** Opening INFORMATION PROVIDED block **

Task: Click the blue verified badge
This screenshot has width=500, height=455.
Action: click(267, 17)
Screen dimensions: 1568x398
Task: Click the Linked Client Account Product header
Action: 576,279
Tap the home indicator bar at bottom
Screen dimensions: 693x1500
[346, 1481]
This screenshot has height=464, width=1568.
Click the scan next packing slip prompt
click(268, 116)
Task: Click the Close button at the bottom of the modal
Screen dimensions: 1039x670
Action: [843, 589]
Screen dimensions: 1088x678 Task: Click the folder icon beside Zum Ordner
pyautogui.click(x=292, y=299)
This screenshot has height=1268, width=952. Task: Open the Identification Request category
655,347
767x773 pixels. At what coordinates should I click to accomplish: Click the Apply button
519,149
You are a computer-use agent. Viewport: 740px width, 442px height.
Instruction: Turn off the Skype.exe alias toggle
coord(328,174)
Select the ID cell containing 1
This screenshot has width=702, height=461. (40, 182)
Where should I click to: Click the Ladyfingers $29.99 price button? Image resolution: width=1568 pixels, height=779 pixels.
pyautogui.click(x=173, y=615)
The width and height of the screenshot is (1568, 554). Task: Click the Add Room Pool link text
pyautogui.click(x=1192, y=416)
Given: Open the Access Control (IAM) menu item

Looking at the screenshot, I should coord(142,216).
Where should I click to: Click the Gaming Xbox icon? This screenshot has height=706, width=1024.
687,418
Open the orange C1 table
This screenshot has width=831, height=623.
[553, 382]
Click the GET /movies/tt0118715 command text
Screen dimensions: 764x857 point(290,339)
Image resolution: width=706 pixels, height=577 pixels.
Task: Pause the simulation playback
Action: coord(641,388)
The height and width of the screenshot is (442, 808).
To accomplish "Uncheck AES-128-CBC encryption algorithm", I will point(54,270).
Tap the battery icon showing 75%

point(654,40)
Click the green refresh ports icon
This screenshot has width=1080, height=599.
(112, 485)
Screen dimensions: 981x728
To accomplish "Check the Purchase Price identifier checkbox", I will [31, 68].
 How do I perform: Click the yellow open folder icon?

** Closing INFORMATION PROVIDED block **

DIRECTIONS: Where a line contains "Click the green refresh ports icon", begin there and output each line through the end of the data above, exactly; give no other lines.

SOLUTION TO THE EXERCISE:
Click the green refresh ports icon
This screenshot has width=1080, height=599.
(112, 485)
Screen dimensions: 981x728
To accomplish "Check the Purchase Price identifier checkbox", I will [31, 68].
 How do I perform: Click the yellow open folder icon?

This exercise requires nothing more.